預貯金債権が遺産分割の対象になるかどうかが争われた事案です。
「遺産分割の仕組みは、被相続人の権利義務の承継に当たり共同相続人間の実質的公平を図ることを旨とするものであることから、一般的には、遺産分割においては被相続人の財産をできる限り幅広く対象とすることが望ましく、また、遺産分割手続を行う実務上の観点からは、現金のように、評価についての不確定要素が少なく、具体的な遺産分割の方法を定めるに当たっての調整に資する財産を遺産分割の対象とすることに対する要請も広く存在することがうかがわれる。」「具体的な遺産分割の方法を定めるに当たっての調整に資する財産であるという点においては、本件で問題とされている預貯金が現金に近いものとして想起される。

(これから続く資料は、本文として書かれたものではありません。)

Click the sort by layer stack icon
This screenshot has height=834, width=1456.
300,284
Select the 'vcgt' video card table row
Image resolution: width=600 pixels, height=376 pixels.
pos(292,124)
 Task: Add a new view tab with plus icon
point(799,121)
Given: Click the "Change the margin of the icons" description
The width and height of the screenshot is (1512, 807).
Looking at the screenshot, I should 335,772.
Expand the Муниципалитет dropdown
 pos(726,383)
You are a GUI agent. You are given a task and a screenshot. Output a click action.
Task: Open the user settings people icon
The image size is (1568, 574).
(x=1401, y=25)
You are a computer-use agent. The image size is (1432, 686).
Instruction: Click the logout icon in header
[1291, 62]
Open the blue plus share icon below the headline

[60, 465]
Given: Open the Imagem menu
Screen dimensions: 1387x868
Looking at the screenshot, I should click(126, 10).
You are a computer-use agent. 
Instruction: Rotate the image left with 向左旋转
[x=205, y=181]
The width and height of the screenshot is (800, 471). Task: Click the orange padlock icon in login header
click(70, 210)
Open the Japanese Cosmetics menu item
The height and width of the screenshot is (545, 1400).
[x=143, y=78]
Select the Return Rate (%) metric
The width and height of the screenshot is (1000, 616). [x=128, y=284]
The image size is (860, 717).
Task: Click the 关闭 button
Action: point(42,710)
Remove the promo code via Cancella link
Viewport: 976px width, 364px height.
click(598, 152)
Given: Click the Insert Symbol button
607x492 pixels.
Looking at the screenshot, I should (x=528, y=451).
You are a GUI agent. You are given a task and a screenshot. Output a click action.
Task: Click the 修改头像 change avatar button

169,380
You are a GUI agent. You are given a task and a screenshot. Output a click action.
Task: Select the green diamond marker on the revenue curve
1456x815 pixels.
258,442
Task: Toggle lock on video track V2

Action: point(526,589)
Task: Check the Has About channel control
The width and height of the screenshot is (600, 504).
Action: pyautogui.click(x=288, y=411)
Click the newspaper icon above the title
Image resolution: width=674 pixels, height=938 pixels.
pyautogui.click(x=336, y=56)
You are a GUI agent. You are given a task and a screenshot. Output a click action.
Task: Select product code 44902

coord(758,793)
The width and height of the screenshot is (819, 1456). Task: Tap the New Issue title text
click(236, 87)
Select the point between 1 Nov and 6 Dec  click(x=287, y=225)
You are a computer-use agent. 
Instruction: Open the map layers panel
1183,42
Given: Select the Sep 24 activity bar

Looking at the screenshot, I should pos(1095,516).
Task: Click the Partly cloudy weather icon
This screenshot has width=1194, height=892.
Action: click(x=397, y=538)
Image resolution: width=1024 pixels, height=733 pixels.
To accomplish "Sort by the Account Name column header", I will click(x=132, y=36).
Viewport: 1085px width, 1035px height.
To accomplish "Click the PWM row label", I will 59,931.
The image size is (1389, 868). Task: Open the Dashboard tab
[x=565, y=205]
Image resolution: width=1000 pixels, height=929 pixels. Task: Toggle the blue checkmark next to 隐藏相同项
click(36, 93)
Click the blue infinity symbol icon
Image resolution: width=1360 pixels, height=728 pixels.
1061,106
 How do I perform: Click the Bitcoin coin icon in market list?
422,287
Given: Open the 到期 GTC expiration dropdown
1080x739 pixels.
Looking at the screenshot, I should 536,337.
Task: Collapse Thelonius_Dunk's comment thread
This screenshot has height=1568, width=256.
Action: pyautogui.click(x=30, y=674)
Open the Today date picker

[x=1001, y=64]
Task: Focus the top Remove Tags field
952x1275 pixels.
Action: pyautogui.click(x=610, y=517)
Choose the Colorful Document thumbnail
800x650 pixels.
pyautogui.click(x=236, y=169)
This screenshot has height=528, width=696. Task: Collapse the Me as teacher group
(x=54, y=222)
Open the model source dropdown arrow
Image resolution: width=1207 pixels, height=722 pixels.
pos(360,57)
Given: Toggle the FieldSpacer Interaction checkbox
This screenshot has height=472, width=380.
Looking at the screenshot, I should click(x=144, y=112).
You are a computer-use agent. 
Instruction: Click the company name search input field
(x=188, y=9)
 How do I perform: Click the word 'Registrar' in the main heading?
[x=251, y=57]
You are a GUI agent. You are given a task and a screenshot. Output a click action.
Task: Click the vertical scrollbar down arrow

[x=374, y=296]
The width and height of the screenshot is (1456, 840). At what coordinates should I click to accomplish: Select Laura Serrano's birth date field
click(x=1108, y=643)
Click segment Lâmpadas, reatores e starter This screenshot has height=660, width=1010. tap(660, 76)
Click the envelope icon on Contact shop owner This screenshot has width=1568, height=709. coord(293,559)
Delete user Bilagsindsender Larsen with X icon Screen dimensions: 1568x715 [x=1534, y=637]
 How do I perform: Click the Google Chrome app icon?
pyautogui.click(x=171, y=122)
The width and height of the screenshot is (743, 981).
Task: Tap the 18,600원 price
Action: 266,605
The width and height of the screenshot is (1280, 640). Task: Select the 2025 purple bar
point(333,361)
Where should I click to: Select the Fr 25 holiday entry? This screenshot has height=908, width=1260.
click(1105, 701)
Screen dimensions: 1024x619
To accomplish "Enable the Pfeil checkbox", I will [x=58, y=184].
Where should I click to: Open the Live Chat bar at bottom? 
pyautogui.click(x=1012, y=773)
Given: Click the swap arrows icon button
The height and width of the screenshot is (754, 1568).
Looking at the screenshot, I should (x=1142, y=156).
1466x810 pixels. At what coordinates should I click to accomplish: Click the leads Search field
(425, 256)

」という預貯金債権に一般的な性質等を前提として述べたうえで、「預貯金一般の性格等を踏まえつつ以上のような各種預貯金債権の内容及び性質をみると、共同相続された普通預金債権、通常貯金債権及び定期貯金債権は、いずれも、相続開始と同時に当然に相続分に応じて分割されることはなく、遺産分割の対象となるものと解するのが相当である。 」と判断して 「最高裁平成15年(受)第670号同16年4月20日第三小法廷判決・裁判集民事214号13頁その他上記見解と異なる当裁判所の判例は、いずれも変更すべきである。」と最高裁判例を変更する決定を出しました。
http://www.courts.go.jp/app/hanrei_jp/detail2?id=86354
遺産分割実務に関しては非常に重要な判例変更となりますが、相続人間の公平から考えるとこの考え方の方がしっくりくるように思います。